Introduction

Genetic variation in non-coding sequences has been associated with increased risk in a number of common human diseases [1]. The experimental elucidation of the molecular mechanisms underlying these associations often reveals that common variants disrupt long-range cis-regulatory sequences responsible for the spatial, temporal and quantitative aspects of transcription of neighbouring genes.

Consistent with these observations, genetic variation within introns of TCF7L2 constitutes the strongest genetic risk factor for type 2 diabetes across diverse human populations [2]. TCF7L2 is expressed in broad domains, including the pancreas, gut and liver. Notably, both the overexpression [35] and ablation [68] of TCF7L2 have been described as modifiers of glucose tolerance in humans and animal models. Recent studies have demonstrated allelic-specific enhancer properties for sequences spanning single nucleotide polymorphism (SNP) rs7903146, the variant with the strongest association with disease risk [4, 9]. Our analyses lend support to this conclusion, as we demonstrated, in vivo, that the 92 kb diabetes-associated region represents the primary domain governing regulatory activity in a 500 kb window spanning TCF7L2 [3].

We recently performed an in vivo analysis of enhancers within this genome-wide association study (GWAS) interval, focusing on a subset of regions exhibiting strong sequence conservation [10]. Here, we carried out a comprehensive enhancer screen that assessed the regulatory potential of all sequences spanning the entire 92 kb association interval, using luciferase assays in diverse cell lines representing tissues involved in glucose homeostasis and expressing transcription factor 7-like 2 (TCF7L2).

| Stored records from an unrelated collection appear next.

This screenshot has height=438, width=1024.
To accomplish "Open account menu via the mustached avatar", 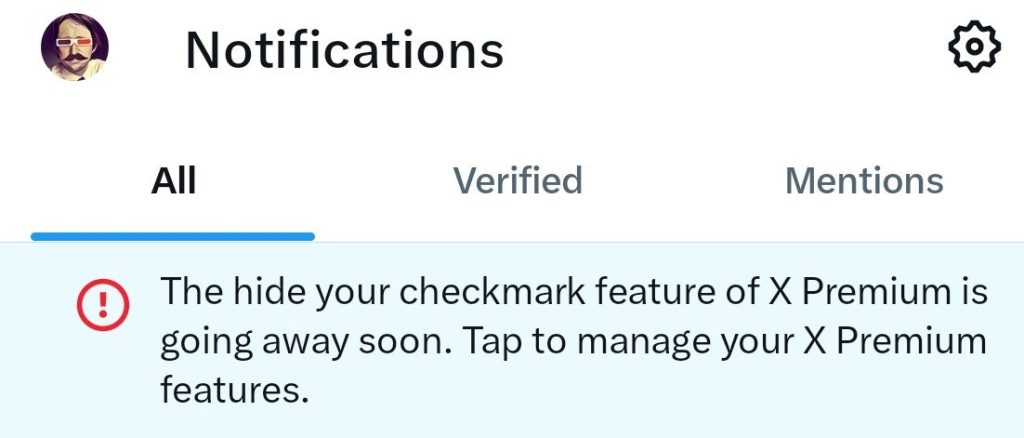I will coord(75,48).
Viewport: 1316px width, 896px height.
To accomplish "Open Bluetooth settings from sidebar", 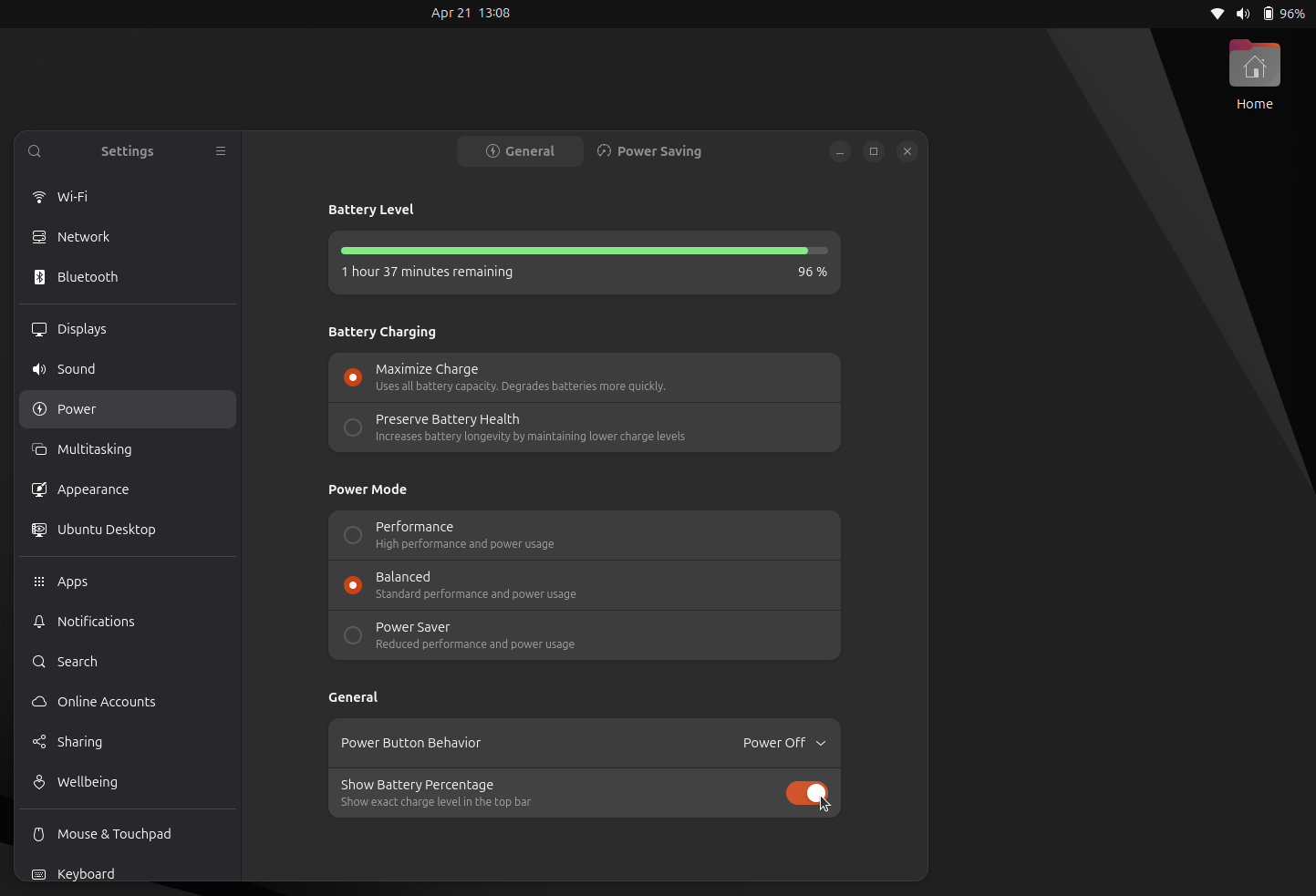I will click(x=38, y=276).
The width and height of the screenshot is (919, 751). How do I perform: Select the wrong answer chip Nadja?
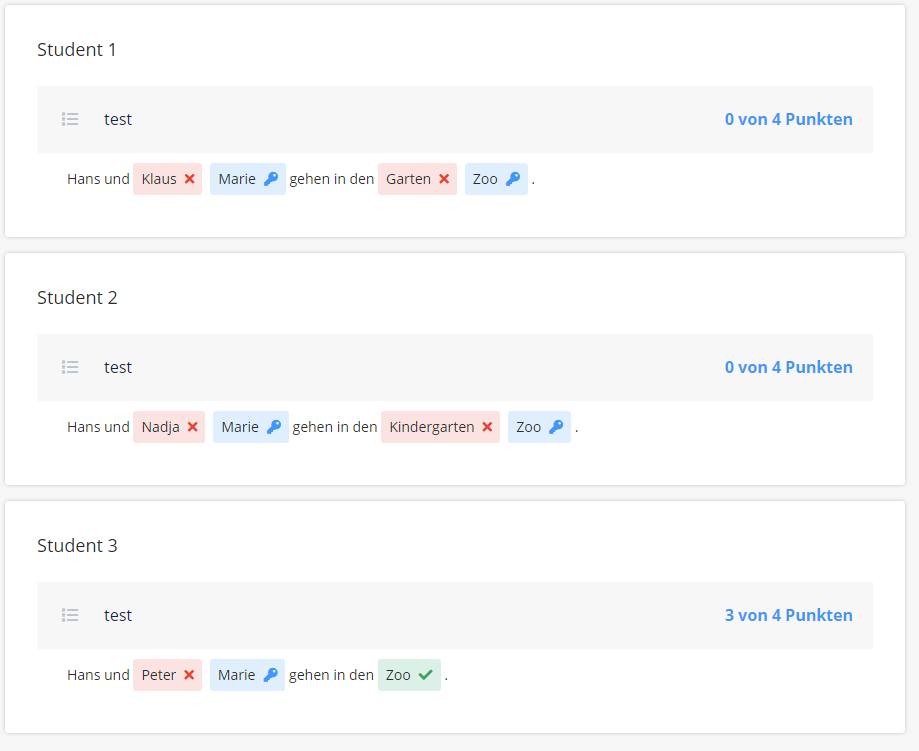(x=161, y=427)
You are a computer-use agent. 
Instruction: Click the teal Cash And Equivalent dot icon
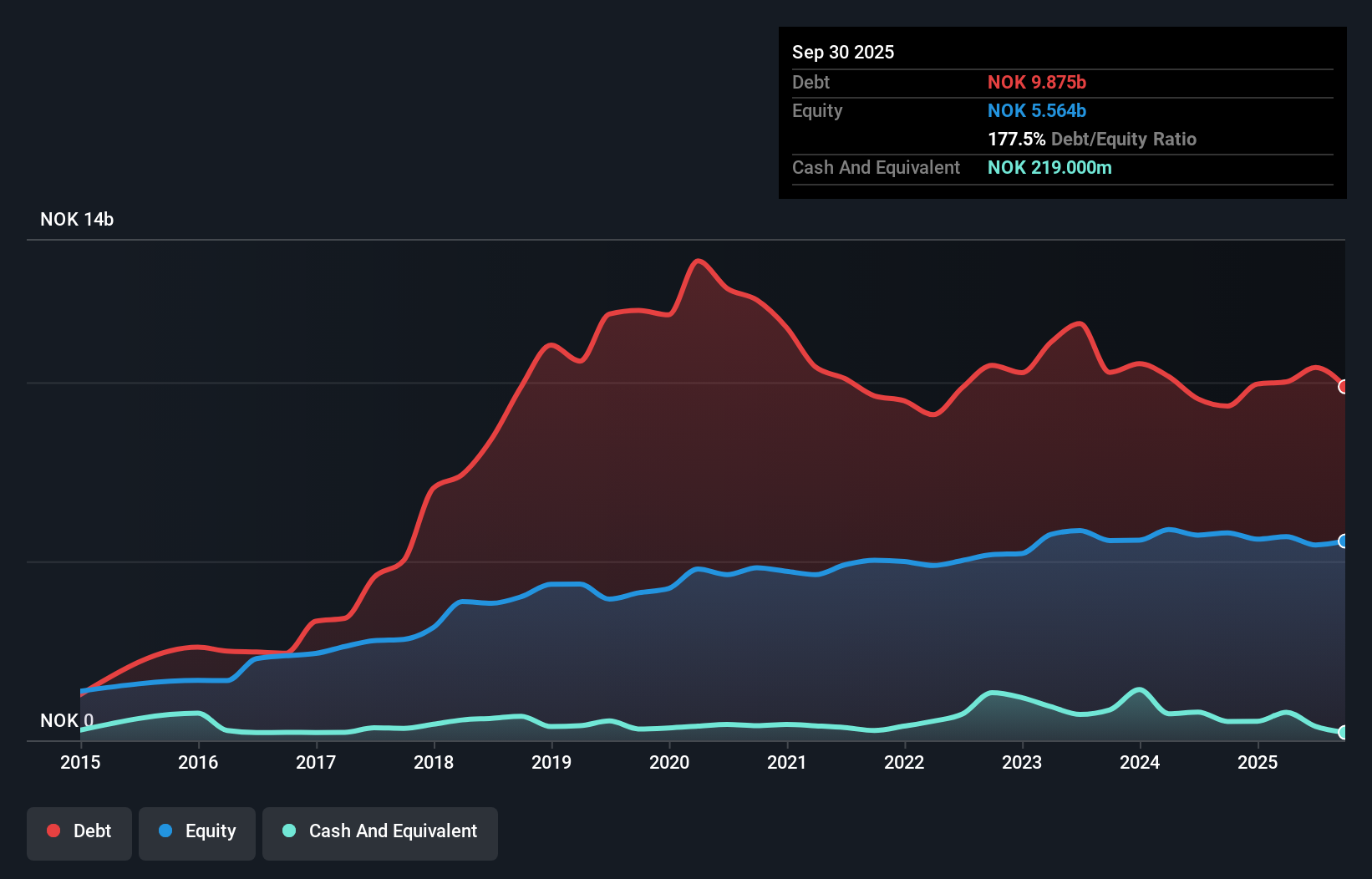(288, 831)
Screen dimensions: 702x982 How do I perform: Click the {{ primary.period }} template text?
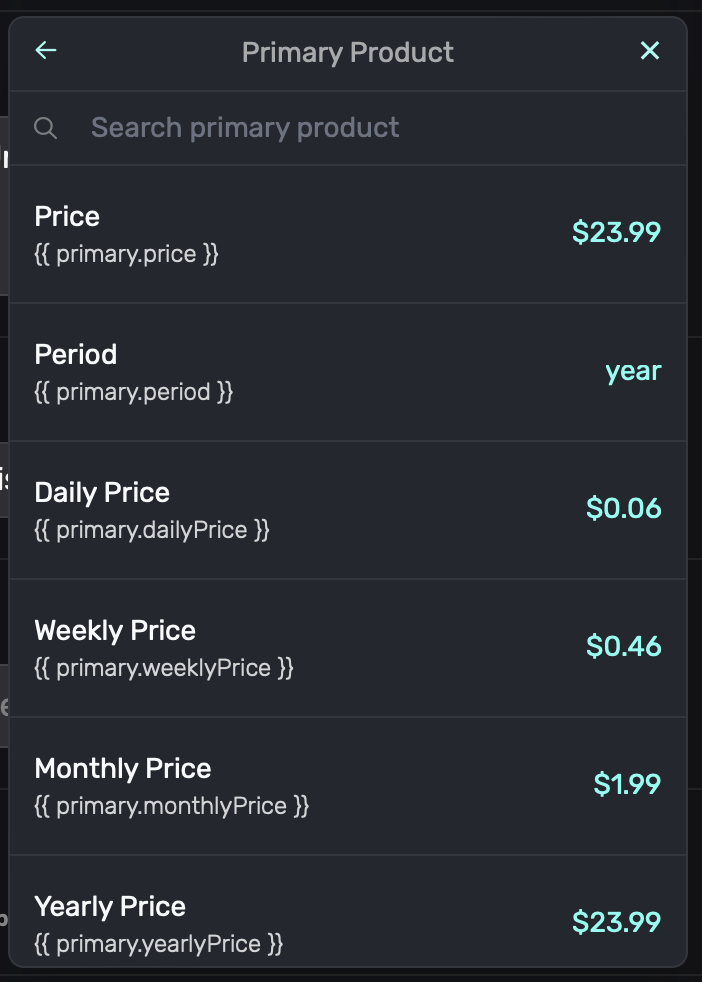pyautogui.click(x=133, y=392)
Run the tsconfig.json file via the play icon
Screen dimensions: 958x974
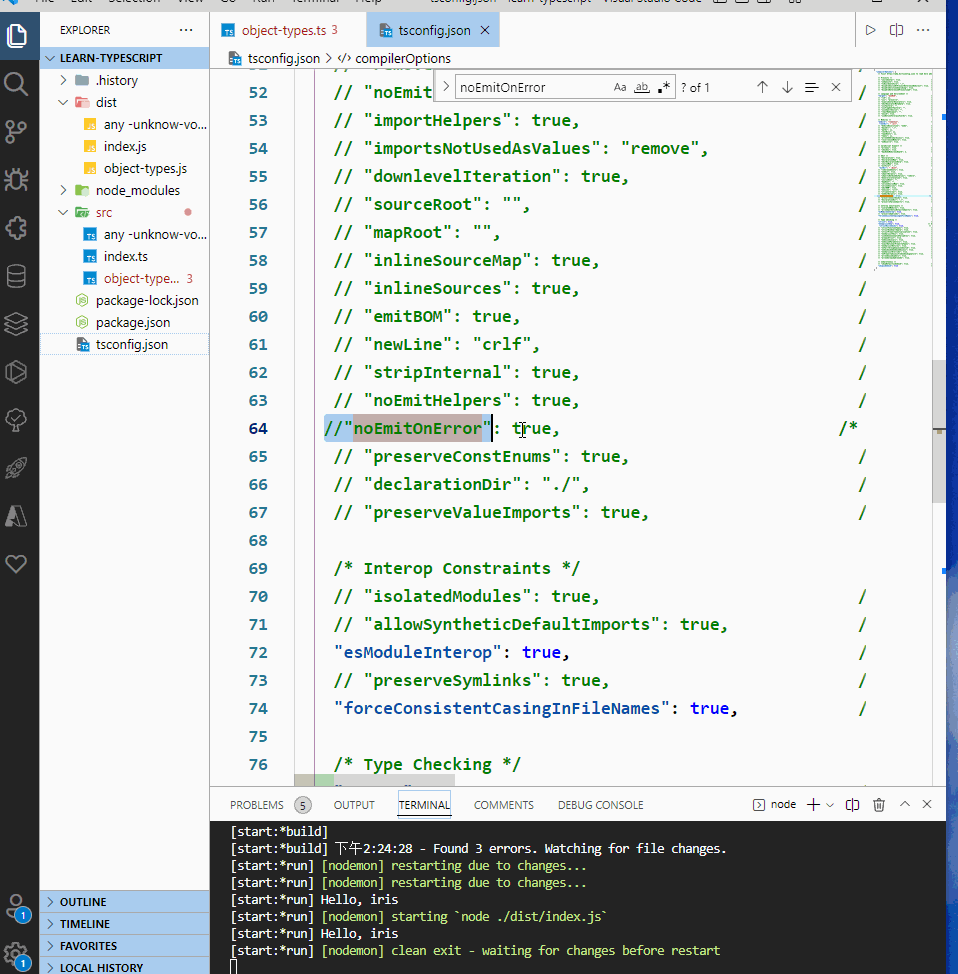coord(870,30)
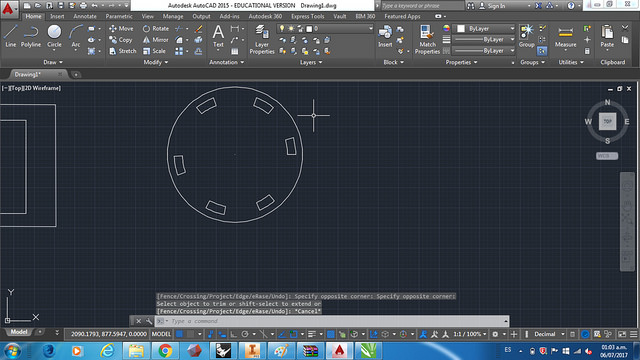Screen dimensions: 640x360
Task: Select the Circle tool
Action: point(54,36)
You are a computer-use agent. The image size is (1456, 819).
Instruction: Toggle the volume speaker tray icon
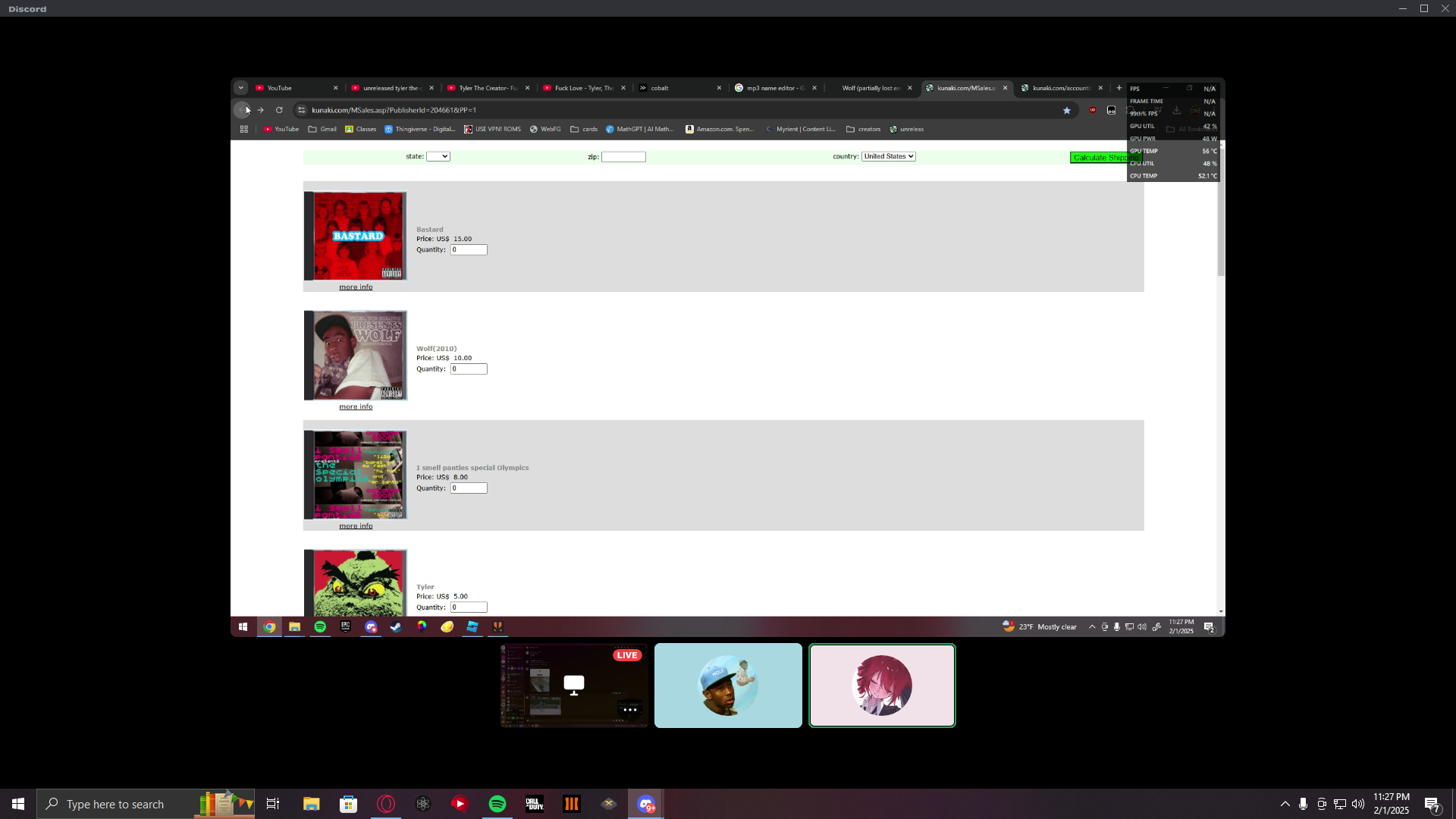pos(1357,804)
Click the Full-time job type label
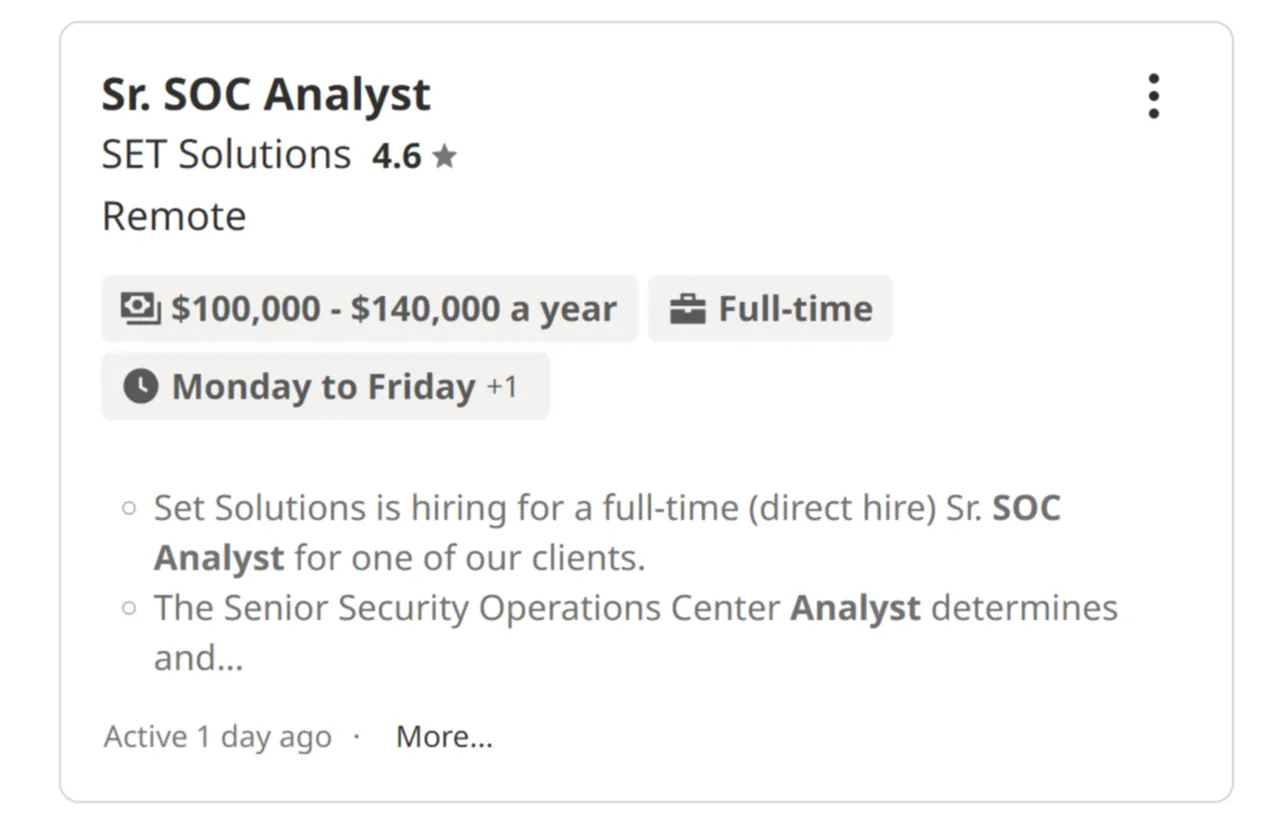 point(795,308)

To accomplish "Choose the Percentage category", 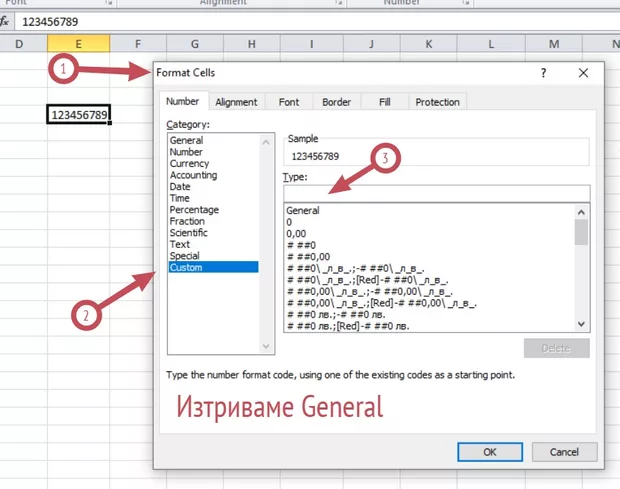I will (194, 210).
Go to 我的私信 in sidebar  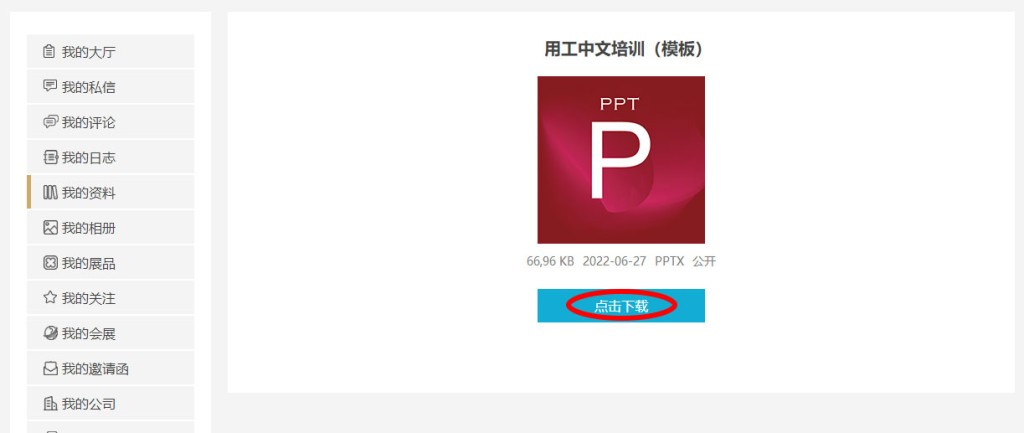pyautogui.click(x=110, y=87)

We validated enhancers through chromatin-state analysis and further examined allelic-specific enhancer properties at SNP rs7903146 using this cell panel.

Methods

Generation of reporter library

Human sequences (28 total) tiling the 92 kb associated region were cloned (Fig. 1a and electronic supplementary material [ESM] Table 1) through Gateway technology (Invitrogen, Carlsbad, CA, USA) in pGL4.23 luciferase vectors for cell-based assays.

Fig. 1
figure 1

Cell-based enhancer screen of the TCF7L2 association interval. (a) TCF7L2 gene (NM_001146274.1) exon numbers are given; the 92 kb associated interval is highlighted in red. The alternative exon 3b is shown as exon 4. A red asterisk marks the type-2-diabetes-associated SNP rs7903146. The 28 regions analysed for regulatory activity are numbered above and delineated by blue dotted lines. Sequence conservation between human and mouse (VISTA Genome Browser) is shown. ENCODE H3K4me1 is also shown. The results of the enhancer scan are summarised and regions exhibiting enhancer activity are coloured in black. Construct numbers are also given again below the summary. Relative luciferase activity in HCT-116 (b), neuro-2a (c), C2C12 (d), U2OS (e), MIN6 (f) and HepG2 (g) cells is shown. A dotted red line marks the threshold for enhancer activity. In each graph, the construct number is given on the x-axis. The numbers of all constructs exhibiting enhancer activity are displayed

Cell culture and reporter assay of enhancer activity

We examined enhancer activity in human HCT-116 colorectal carcinoma cells, U2OS osteosarcoma cells and HepG2 hepatocellular carcinoma cells as well as murine neuro-2a neuroblastoma cells, C2C12 myoblasts and MIN6 insulinoma cells. Luciferase assays were conducted in 96 well plates. Transfection with 200 ng construct DNA using Lipofectamine 2000 (Invitrogen) was performed in triplicate.

Chromatin-state analysis

We evaluated a subset of regions harbouring regulatory activity in HCT-116 and U2OS cells, as these represent the only human cell lines used in the enhancer screen. Immunoprecipitation was conducted on sonicated chromatin using antibodies against histone 3, lysine 27 acetylation (H3K27ac; abcam-ab4729, Abcam, Cambridge, MA, USA) and histone 3, lysine 4 tri-methylation (H3K4me3; active motif-39159, Active Motif, Carlsbad, CA, USA). Quantitative PCR was conducted in triplicates of biological replicates from each experiment.

Statistics

A two-sided Student’s t test was used to assess allelic-specific regulatory effects.

Results

Cell-based enhancer scan of TCF7L2 diabetes-associated locus

Sequences spanning the entire GWAS association interval were cloned and tested using cell-based luciferase assays. We generated 28 constructs spanning 93.2 kb of TCF7L2 intronic sequence (Fig. 1a). Region 7, spanning SNP rs7903146, harboured the protective C allele. For these assays, we used HCT-116, neuro-2a, C2C12, U2OS and MIN6 cells; HepG2 cells served as a negative control, as this interval was devoid of liver enhancer activity in our previous in vivo work [3]. We chose these cell types as they are representative of tissues that express TCF7L2 and are further involved in glucose metabolism [3, 10].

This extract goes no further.